What the task requires: Note the line where "At what coordinates should I click to accomplish: Switch" appears in the data below; write it out exactly, along with every line that comes after it to the end.

Collected data entries:

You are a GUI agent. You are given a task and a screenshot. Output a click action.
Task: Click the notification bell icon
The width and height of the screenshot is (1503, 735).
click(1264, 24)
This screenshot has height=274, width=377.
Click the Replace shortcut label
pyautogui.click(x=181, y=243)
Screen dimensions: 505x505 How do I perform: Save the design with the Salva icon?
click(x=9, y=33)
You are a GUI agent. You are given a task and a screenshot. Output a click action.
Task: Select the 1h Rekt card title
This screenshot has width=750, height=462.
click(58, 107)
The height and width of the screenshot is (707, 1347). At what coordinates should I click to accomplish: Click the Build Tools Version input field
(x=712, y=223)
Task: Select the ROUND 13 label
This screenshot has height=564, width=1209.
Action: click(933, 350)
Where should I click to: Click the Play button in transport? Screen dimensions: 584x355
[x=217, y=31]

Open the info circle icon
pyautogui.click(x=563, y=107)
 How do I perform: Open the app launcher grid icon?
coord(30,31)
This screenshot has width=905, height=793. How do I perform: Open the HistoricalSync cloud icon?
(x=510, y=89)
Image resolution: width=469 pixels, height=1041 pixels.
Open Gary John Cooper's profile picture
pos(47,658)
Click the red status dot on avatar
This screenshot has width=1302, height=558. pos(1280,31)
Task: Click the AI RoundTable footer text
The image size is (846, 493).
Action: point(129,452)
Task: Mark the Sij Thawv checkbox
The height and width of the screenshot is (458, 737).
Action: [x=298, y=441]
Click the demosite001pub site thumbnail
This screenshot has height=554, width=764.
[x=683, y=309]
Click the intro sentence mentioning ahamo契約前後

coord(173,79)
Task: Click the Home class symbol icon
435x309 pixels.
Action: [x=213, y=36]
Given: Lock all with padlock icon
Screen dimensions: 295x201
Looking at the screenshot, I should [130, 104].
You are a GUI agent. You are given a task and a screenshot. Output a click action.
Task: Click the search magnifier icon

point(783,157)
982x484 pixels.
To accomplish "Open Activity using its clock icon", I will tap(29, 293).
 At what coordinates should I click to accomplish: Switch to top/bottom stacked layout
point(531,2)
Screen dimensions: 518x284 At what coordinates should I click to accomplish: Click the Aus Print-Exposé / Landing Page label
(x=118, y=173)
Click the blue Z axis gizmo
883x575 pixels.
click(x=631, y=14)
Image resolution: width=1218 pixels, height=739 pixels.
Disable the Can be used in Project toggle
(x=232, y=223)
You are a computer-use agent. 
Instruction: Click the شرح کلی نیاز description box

Written reply:
 At what coordinates should I click to accomplish: Switch to top/bottom stacked layout
point(531,2)
Screen dimensions: 518x284 At what coordinates should I click to accomplish: Click the Aus Print-Exposé / Landing Page label
(x=118, y=173)
Click the blue Z axis gizmo
883x575 pixels.
click(x=631, y=14)
Image resolution: width=1218 pixels, height=739 pixels.
Disable the Can be used in Project toggle
(x=232, y=223)
You are a computer-use agent. 
Instruction: Click the شرح کلی نیاز description box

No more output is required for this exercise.